The Bitcoin craze has often been compared with the 17th-century “tulip mania” bubble. Whether such a comparison is valid, one thing we can do is to look at the actual levels and percentage gains.

As illustrated in the chart below, produced by Convoy Investments, the Bitcoin bubble has exceeded “Tulip” levels.

Convoy-2-300x198 Why The Bitcoin-Tulip Comparison is Problematic

But comparing tulips to Bitcoin is like comparing apples and oranges. The comparison itself is problematic. Here are a couple of things to think about:

Too many people focused on the “mania” when they should have been focusing on the “intrinsic value” of the tulips.”

Today, tulips still have the same “intrinsic value” as they had before and after the “mania.” Tulips are decorative “flowers.” They did not present any new technological (i.e. medical) applications” nor did they engender any approaches that would have impacted industries, driving demand beyond sentiment. The mania may have inflated tulip prices, but it did not change the “real” value of tulips.

Bitcoin’s price may be in a massive bubble, but its fundamental value–as a viable technology, currency, and global disruptor–remains.

Bitcoin has its own unique kind of value as both a currency and technology.
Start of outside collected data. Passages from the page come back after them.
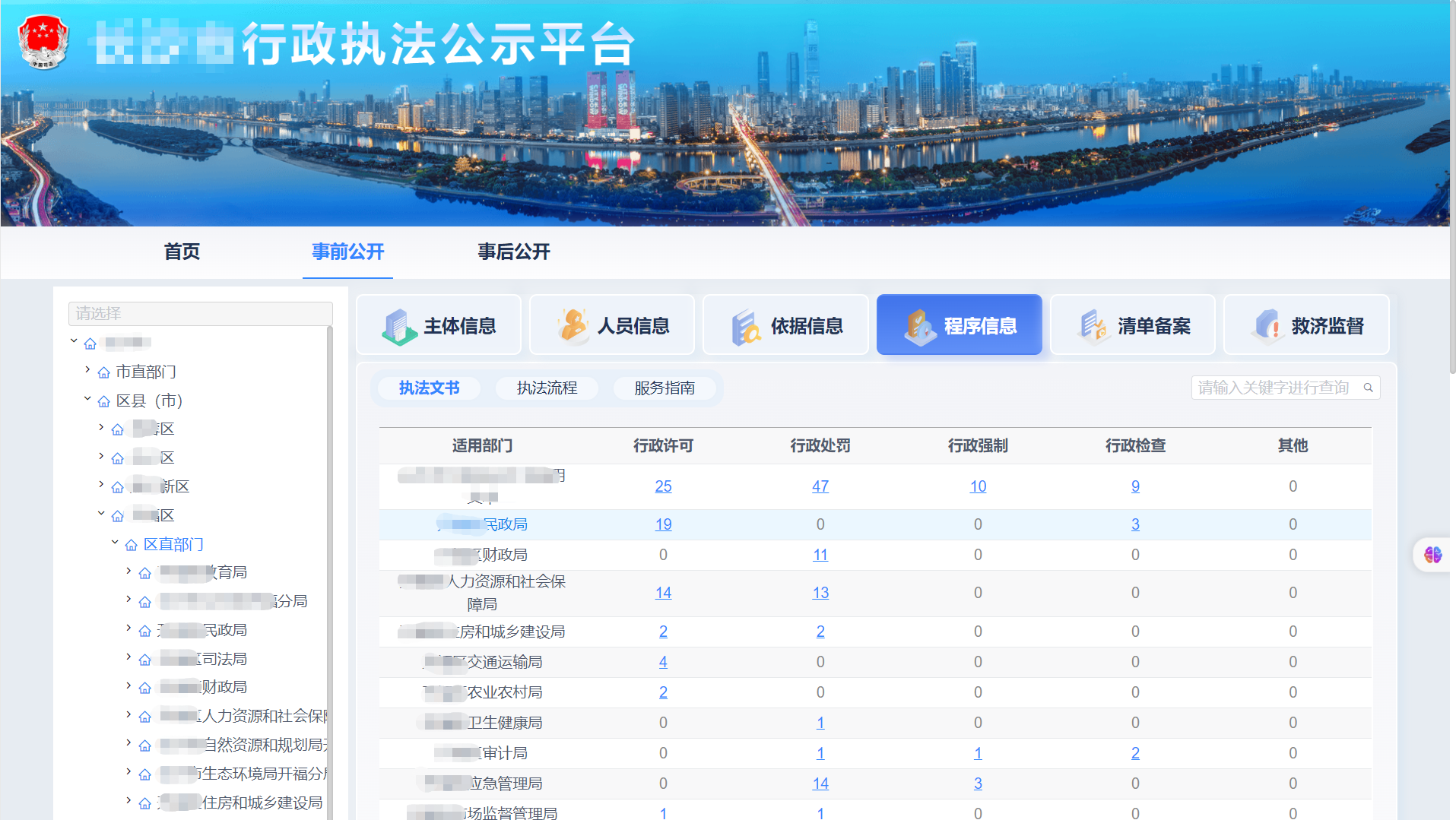Click the magnifier search icon

(x=1368, y=388)
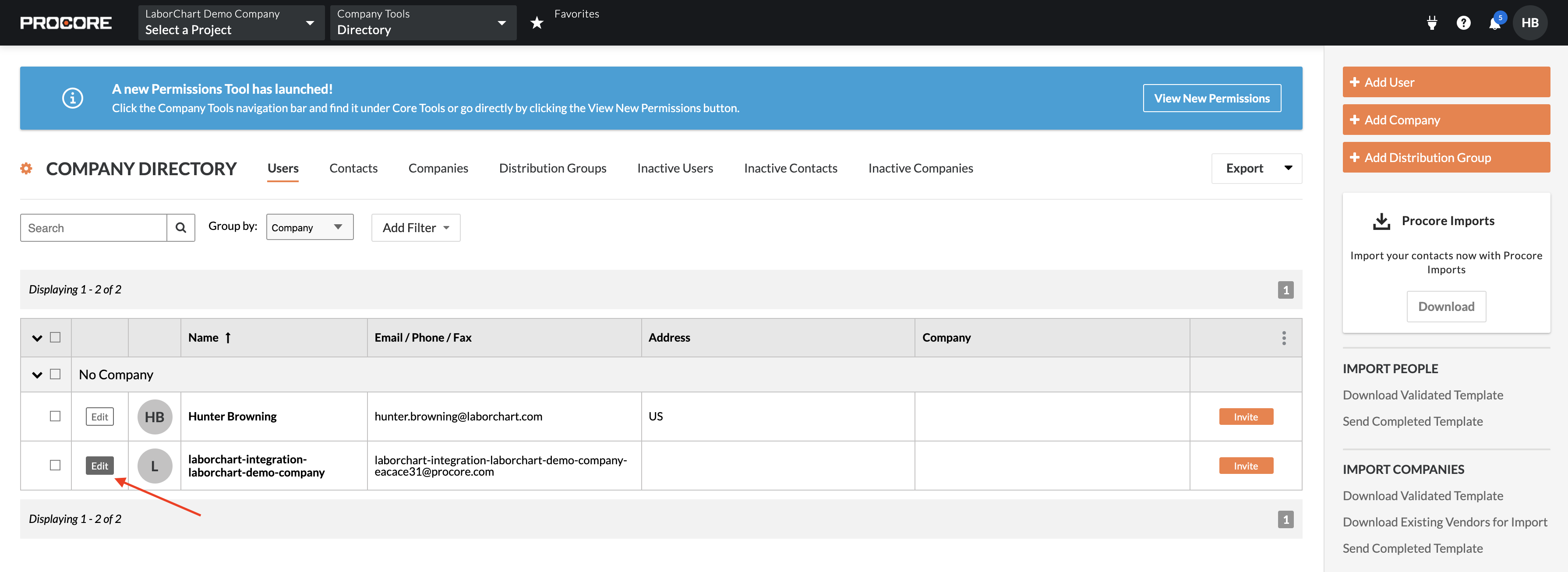This screenshot has width=1568, height=572.
Task: Open the App Marketplace plug icon
Action: point(1432,22)
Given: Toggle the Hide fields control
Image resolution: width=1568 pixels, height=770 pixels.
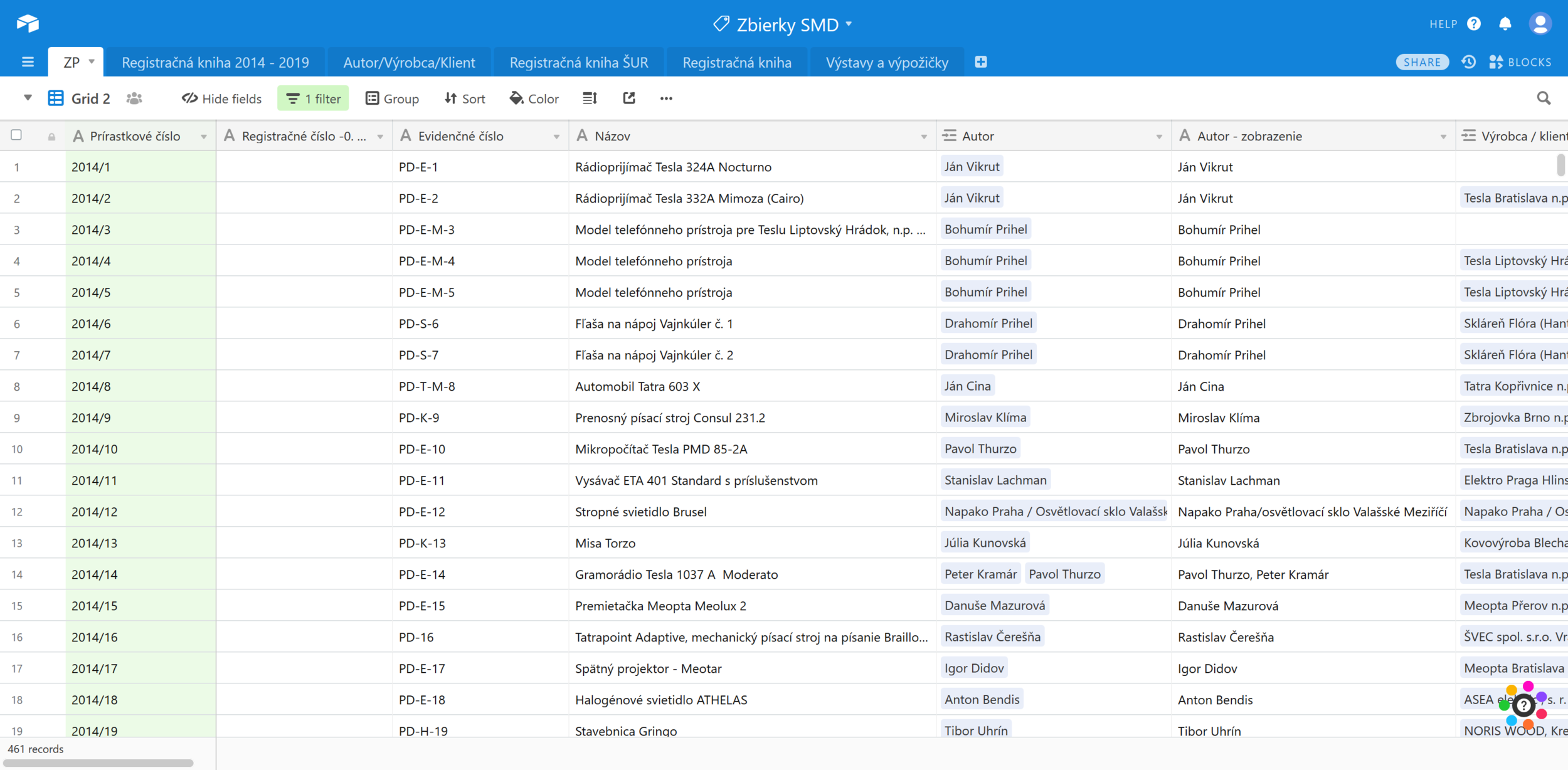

Its comparison with “Tulip mania” is a bit problematic: unlike tulips, Bitcoin is a new technology, it engenders new technologies and uses, and it has the power to disrupt industries (via blockchain) and entire monetary systems on a global scale.

Tulips have a use with relatively limited potential. Bitcoin, on the other hand, exhibits pure potential.

Lastly, the world cannot use Bitcoin or blockchain without changing the fundamental nature of the world itself. As we can see, this effect on how we perceive (the future of) money and data technology is already changing.

In the end, Bitcoin, blockchain, and cryptocurrencies–whether you like them or not–are no longer things to be ignored, lest you risk obsolescence.